Le tribunal de commerce d’Angers, par un jugement du 14 janvier 2026, s’est prononcé sur la poursuite de la période d’observation d’une société civile immobilière. La procédure collective a été ouverte le 26 novembre 2025, plaçant la société en redressement judiciaire pour une durée initiale de six mois. À l’audience, le mandataire judiciaire a présenté un rapport favorable, soulignant la perspective d’une reconstitution de la trésorerie. Le juge commissaire et le procureur de la République ont également émis un avis positif sur cette demande. La question de droit portait sur l’opportunité de prolonger la période d’observation au-delà des deux premiers mois. Le tribunal a autorisé cette poursuite, renvoyant l’affaire à une audience ultérieure.

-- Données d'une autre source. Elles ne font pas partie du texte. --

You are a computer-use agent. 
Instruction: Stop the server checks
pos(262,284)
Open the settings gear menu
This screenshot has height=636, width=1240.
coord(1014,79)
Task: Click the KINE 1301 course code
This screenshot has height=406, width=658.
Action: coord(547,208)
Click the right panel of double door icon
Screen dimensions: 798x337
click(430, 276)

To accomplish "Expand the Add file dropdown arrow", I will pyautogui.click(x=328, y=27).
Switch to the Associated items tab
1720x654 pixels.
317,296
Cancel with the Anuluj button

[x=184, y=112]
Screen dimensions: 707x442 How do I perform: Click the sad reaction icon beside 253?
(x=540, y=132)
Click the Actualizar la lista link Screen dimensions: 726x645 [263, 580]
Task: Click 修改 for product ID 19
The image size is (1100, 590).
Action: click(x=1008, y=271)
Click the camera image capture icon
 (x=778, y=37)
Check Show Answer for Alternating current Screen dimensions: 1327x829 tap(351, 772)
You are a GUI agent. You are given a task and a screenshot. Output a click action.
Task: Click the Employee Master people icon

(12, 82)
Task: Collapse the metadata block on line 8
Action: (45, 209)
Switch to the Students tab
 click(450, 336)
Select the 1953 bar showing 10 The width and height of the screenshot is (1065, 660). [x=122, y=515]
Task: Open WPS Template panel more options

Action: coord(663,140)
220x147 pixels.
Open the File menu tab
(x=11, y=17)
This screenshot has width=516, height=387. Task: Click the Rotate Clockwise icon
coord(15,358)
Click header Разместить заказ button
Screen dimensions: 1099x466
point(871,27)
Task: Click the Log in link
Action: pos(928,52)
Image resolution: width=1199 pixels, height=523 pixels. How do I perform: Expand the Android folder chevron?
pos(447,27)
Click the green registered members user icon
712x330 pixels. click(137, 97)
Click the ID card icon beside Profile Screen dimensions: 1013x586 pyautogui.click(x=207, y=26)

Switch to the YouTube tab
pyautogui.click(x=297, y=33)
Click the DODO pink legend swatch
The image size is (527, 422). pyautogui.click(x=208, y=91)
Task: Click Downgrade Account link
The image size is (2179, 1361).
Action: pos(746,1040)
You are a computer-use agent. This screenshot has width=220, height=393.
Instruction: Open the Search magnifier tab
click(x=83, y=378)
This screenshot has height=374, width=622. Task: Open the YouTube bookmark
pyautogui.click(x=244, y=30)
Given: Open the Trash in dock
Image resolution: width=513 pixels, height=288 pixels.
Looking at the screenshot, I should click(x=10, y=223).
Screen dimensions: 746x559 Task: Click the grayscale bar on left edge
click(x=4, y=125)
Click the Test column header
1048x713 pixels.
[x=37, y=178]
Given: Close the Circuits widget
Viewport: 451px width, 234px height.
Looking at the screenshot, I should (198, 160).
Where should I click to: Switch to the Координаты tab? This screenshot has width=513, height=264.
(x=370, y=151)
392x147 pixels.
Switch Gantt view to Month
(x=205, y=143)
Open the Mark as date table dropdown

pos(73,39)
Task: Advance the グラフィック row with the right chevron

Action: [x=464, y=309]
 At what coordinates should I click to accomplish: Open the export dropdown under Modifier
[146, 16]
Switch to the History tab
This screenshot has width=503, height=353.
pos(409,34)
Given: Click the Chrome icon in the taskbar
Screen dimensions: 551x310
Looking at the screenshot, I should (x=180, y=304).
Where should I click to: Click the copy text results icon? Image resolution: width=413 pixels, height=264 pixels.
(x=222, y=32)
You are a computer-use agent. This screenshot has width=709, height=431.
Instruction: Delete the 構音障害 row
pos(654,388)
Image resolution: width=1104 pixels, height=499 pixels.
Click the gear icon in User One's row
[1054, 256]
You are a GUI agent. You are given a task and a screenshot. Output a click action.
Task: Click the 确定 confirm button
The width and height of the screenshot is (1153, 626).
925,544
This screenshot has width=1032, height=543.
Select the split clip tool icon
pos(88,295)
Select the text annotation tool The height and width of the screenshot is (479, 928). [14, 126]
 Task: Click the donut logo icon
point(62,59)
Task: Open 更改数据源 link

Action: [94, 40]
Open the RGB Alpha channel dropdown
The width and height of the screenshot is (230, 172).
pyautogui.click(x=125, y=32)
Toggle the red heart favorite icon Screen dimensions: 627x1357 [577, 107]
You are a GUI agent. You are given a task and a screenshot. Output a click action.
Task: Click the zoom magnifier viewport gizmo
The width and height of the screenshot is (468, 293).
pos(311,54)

I. Les conditions de la prolongation de la période d’observation
Le tribunal a fondé sa décision sur les éléments rapportés par le mandataire judiciaire lors de l’audience. Il a relevé que « sous réserve du bon encaissement des loyers et compte tenu du gel des emprunts, la trésorerie devrait se reconstituer naturellement » (Motivation). Cette appréciation concrète de la situation économique constitue le fondement de la mesure.
La valeur de cette motivation réside dans son ancrage dans les perspectives de redressement de l’entreprise. Le juge ne se contente pas d’une simple formalité, mais vérifie la viabilité du plan de continuation.
La portée de cette solution est d’affirmer que la simple existence d’une trésorerie future potentielle justifie la poursuite de la période d’observation. Elle illustre l’application souple de l’article L. 631-15 du Code de commerce.
II. Les effets de la décision sur le déroulement de la procédure
Le tribunal a ordonné que « le dossier sera rappelé à l’audience du 06/05/2026 à 09:00 » (Dispositif). Ce report permet de laisser le temps nécessaire à la concrétisation des perspectives financières évoquées.
La valeur de cette disposition est de garantir un contrôle judiciaire continu sur l’évolution de la situation du débiteur. Elle évite une clôture prématurée de la période d’observation.
La portée de cette mesure est de maintenir la société sous la protection du tribunal tout en laissant une chance au redressement. Elle démontre la volonté du juge de privilégier la sauvegarde de l’entreprise.